Итак, до весны, стало быть, была зима.
Впрочем, нет, не буду я описывать ту звёздную и пушистую зиму перед тем маем, не пойдёт губерния писать о том, как в стужу целовались мы в нелюдимом, утопшем в сугробах парке, как коченели ноги в полуботиночках и как иней искрился на её белоснежной чёлке (не поймёшь – то ли снег на лбу, то ли локоны её белокурые из-под шапки выбились), и как тепло было у неё дома – сидеть у урчащей печи с урчащим котом на коленях и будто бы делать уроки, и как сладко было после ночного перехода через околевший город засыпать в отчем доме с мыслью о новой встрече…

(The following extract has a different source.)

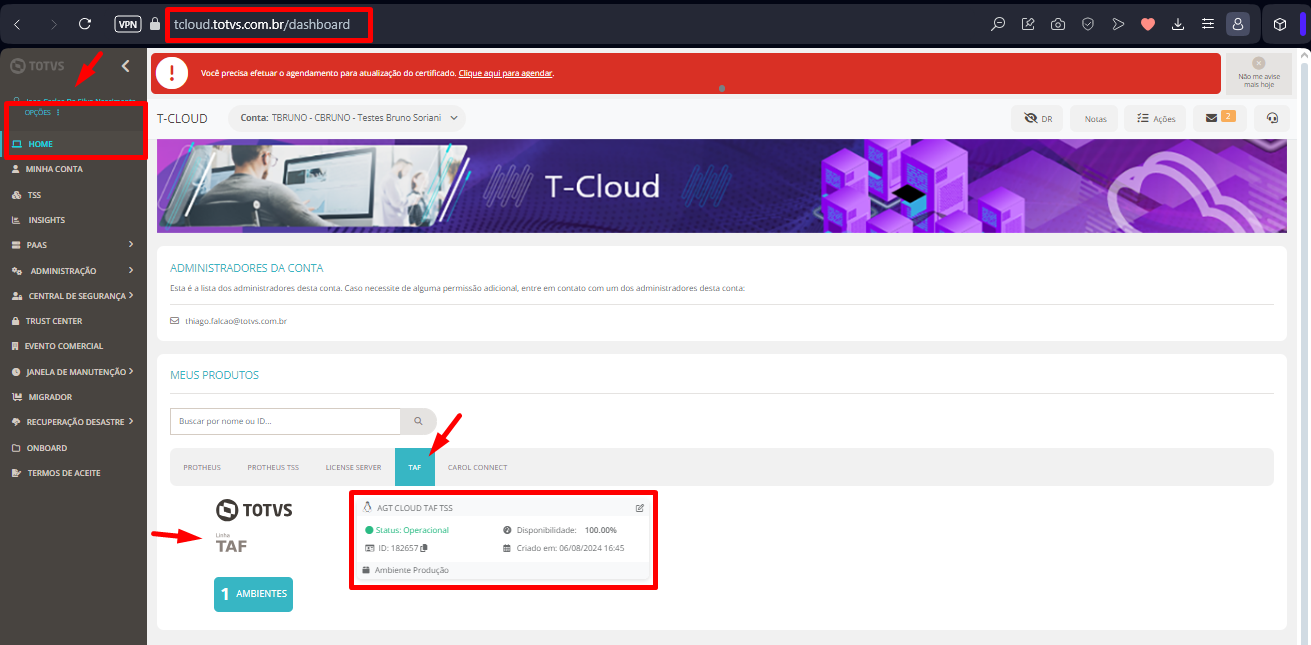
Task: Click the Buscar por nome ou ID search field
Action: click(280, 421)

Всё это можно было бы описать, расписать, и я это собирался добросовестно сделать, но чувствую: надо скорее идти дальше, дальше, минуя умопомрачительную зиму, минуя откровенный май – май, ошарашивший меня невиданными мироощущениями. Да, природа перед неминуемыми муками обдаёт человека девятым валом безумного счастья. Но дальше, дальше… «О любви-с до брака всё известно, – любит повторять один мой знакомый штабс-капитан, – а вот после-с куда она девается? Или её после-с вообще богом не предусмотрено?»

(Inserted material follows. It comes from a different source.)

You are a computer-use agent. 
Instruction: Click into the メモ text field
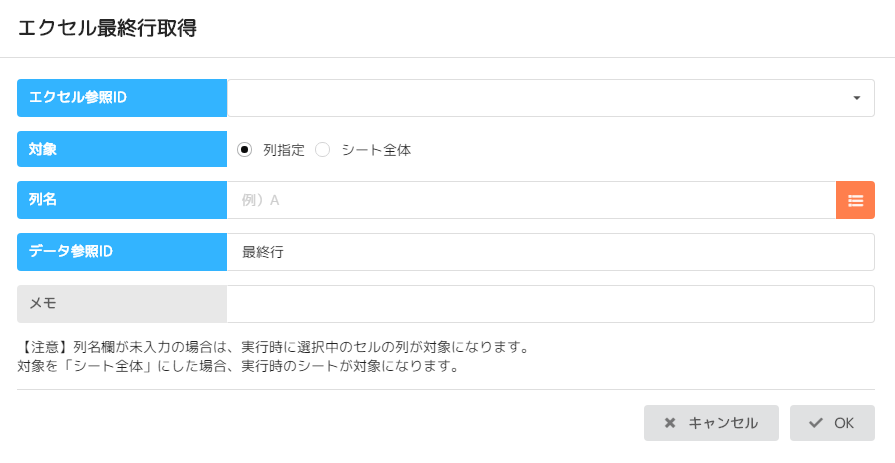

Одна моя глава – это один мой рабочий день за пишущей машинкой, с помощью которой я набираю скорость и держу её до самопроизвольной остановки. Одна глава – это одни мои рабочие сутки, в которых может быть и двадцать четыре часа, и час… Интересно, за сколько листо-часов, главо-суток я вновь проживу ту жизнь, которую я однажды уже прожил? Говорят, невозможно войти в одну и ту же реку дважды. А я вот пытаюсь. Мазохизм какой-то! Пытаюсь воскресить почившую в бозе жизнь. Как убийца к месту убийства, всё возвращаюсь к ней и возвращаюсь.

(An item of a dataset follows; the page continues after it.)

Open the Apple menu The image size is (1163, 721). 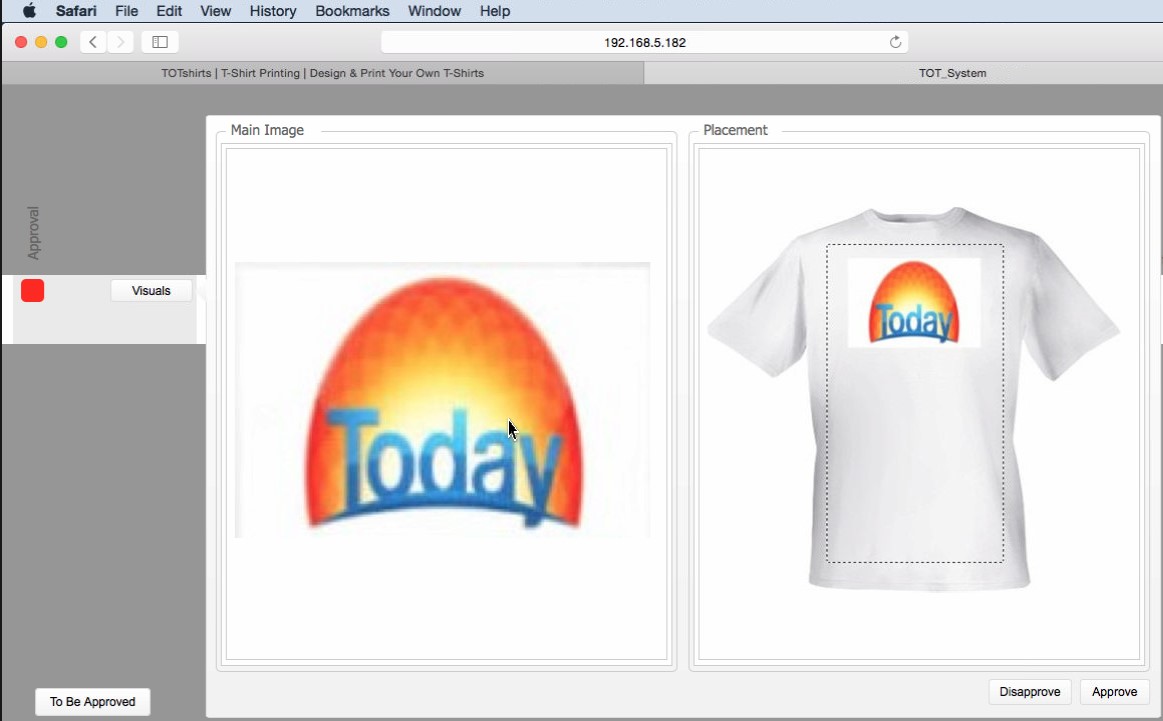tap(29, 11)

На втором курсе моя будущая законная (…) жена объявила мне, что собирается стать матерью. Нет, просто она не очень точно выразилась, употребив всем известный штамп, и не собиралась, и не хотела она стать матерью. Матерью в шестнадцать лет. Или ей тогда исполнилось бы шестнадцать?.. Какая разница – шестнадцать, только-только семнадцать?! Всё равно несовершеннолетство. Что скажут родители, что скажут в техникуме? «Допрыгались», – скажут мудрые педагоги-провидцы. Где и на какие шиши жить? Жить… если её мамаша не убьёт её, а меня – мой папаша. Нас обуял ужас. Я лишился сна. Я днём и ночью думал об одном и том же – что делать, что делать? Жизнь зашла в тупик так бездарно, бестолково… Ещё вчера были какие-то мечты, строились какие-то планы. Всё рушилось, я задыхался в петле, ловко намыленной на моей шее коварной старухой судьбой. Но и этого ей оказалось мало. Моя мама попала в больницу, предстояла сложная операция. Отец из-за каких-то конфликтов (это он умеет) с треском вылетел с работы. А тут ещё я подарочек готовил. Эгоист, высшей марки эгоист, я и в этой ситуации больше всего думал о себе. О родителях всё-таки тоже думал. О ней вот меньше всего. Нет, правильнее будет сказать: я думал о ней, переживал за неё больше всего, потому что от её благополучия, от её судьбы зависела вся моя жизнь, весь я со всеми своими телячьими потрохами. О родителях переживал, видать, по той же причине. Страшно глупое и позорное прошлое.